Medically reviewed by Drugs.com. Last updated on May 8, 2019.
(DES oh nide)
Excipient information presented when available (limited, particularly for generics); consult specific product labeling. [DSC] = Discontinued product
DesOwen: 0.05% (60 g)
Tridesilon: 0.05% (60 g) [contains cetyl alcohol, methylparaben]
Generic: 0.05% (15 g, 60 g)
Verdeso: 0.05% (100 g) [contains cetyl alcohol, propylene glycol]
Desonate: 0.05% (60 g) [contains edetate disodium dihydrate, methylparaben, propylene glycol, propylparaben]
DesOwen: 0.05% (59 mL [DSC], 118 mL [DSC]) [contains cetyl alcohol, edetate disodium, methylparaben, propylene glycol, propylparaben]
LoKara: 0.05% (59 mL [DSC], 118 mL [DSC])
Generic: 0.05% (59 mL, 118 mL)
Generic: 0.05% (15 g, 60 g)
Brand Names: U.S.
- LoKara [DSC]
- Corticosteroid, Topical
Topical corticosteroids have anti-inflammatory, antipruritic, and vasoconstrictive properties. May depress the formation, release, and activity of endogenous chemical mediators of inflammation (kinins, histamine, liposomal enzymes, prostaglandins) through the induction of phospholipase A2 inhibitory proteins (lipocortins) and sequential inhibition of the release of arachidonic acid.

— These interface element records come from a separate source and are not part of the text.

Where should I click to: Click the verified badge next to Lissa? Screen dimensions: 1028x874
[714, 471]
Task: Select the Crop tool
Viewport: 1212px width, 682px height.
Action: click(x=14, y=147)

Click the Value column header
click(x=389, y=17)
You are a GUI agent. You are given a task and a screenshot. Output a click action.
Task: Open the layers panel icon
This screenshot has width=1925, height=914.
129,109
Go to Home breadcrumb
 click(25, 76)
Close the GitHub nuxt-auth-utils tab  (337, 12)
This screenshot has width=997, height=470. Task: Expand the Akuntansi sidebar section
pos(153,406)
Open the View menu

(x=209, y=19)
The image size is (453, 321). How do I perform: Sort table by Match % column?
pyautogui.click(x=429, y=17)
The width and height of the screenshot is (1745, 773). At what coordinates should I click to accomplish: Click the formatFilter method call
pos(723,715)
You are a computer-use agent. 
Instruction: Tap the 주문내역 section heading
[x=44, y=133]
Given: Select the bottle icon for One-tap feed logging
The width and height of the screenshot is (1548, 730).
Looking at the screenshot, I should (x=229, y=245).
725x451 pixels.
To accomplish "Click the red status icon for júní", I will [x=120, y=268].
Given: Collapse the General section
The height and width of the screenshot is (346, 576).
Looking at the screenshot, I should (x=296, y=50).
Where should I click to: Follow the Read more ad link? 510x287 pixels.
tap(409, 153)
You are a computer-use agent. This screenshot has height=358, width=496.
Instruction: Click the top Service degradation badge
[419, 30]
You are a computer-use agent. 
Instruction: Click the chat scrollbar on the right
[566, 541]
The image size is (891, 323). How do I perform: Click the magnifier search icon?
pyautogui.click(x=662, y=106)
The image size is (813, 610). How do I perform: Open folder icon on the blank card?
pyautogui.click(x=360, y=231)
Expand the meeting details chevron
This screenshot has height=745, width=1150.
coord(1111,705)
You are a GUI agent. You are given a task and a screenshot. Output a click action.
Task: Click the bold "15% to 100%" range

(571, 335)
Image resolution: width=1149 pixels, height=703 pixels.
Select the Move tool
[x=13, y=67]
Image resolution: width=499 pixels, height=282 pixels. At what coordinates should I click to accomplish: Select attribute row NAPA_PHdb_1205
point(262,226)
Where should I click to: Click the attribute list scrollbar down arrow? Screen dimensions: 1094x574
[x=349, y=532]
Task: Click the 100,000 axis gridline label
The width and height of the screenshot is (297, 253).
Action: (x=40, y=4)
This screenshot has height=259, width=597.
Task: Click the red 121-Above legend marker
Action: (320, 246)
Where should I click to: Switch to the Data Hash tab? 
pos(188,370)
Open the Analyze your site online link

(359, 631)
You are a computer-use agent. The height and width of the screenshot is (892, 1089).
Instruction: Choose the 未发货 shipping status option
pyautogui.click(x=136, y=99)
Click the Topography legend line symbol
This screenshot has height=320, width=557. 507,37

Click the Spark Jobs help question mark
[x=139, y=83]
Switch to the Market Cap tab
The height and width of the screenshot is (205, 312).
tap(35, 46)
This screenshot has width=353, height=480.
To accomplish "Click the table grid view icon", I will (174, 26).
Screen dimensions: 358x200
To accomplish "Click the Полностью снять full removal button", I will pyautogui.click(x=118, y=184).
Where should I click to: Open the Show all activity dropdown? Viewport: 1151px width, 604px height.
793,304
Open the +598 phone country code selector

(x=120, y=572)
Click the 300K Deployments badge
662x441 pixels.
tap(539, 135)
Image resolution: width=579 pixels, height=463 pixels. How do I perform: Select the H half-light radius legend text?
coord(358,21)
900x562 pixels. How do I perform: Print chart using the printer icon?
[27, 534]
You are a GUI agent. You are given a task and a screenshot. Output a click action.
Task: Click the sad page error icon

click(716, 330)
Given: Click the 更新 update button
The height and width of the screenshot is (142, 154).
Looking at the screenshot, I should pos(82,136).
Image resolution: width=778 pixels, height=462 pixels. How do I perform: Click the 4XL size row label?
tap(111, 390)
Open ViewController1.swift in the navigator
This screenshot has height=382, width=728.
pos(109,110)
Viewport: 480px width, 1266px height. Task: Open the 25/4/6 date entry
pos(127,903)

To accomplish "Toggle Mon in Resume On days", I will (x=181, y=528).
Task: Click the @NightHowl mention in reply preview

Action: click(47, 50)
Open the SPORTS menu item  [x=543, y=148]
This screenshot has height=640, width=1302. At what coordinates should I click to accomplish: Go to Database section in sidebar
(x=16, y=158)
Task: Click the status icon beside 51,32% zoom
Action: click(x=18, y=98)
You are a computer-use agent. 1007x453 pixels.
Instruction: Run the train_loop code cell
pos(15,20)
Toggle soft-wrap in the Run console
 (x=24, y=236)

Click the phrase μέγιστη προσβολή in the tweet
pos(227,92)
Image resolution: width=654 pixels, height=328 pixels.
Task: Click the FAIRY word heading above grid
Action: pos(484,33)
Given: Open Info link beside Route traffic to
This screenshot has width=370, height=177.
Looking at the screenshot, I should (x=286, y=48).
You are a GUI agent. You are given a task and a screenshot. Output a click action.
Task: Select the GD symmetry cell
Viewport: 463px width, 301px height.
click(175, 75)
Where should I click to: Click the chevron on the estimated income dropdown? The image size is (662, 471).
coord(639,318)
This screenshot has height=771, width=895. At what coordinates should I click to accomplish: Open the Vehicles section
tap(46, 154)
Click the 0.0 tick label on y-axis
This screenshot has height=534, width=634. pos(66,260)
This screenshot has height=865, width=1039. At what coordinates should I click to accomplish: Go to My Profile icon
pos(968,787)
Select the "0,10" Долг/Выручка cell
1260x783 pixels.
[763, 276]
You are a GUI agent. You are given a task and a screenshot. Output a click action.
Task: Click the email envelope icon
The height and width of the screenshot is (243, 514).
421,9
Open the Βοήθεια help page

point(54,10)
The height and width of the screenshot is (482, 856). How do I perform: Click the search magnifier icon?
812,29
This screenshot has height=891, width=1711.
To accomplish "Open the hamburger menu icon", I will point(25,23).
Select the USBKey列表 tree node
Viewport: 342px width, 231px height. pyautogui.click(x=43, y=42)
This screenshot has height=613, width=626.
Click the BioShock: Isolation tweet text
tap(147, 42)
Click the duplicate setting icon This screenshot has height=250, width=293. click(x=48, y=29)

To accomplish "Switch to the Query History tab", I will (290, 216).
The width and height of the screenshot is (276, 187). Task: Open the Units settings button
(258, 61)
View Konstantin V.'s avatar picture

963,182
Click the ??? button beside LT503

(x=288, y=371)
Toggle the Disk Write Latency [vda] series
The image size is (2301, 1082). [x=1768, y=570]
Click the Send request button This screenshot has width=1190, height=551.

Desonide has low range potency.
Dependent on formulation, amount applied and nature of skin at application site; may be increased with inflammation or occlusion
Primarily urine; bile
Use: Labeled Indications
Atopic dermatitis (foam and gel): Treatment of mild to moderate atopic dermatitis in patients 3 months and older
Corticosteroid-responsive dermatoses (cream, ointment, and lotion): Relief of inflammatory and pruritic manifestations of corticosteroid-responsive dermatoses.
Hypersensitivity to desonide or any component of the formulation.
Verdeso: There are no contraindications listed in the manufacturer's labeling.
Documentation of allergenic cross-reactivity corticosteroids is limited. However, because of similarities in chemical structure and/or pharmacologic actions, the possibility of cross-sensitivity cannot be ruled out with certainty.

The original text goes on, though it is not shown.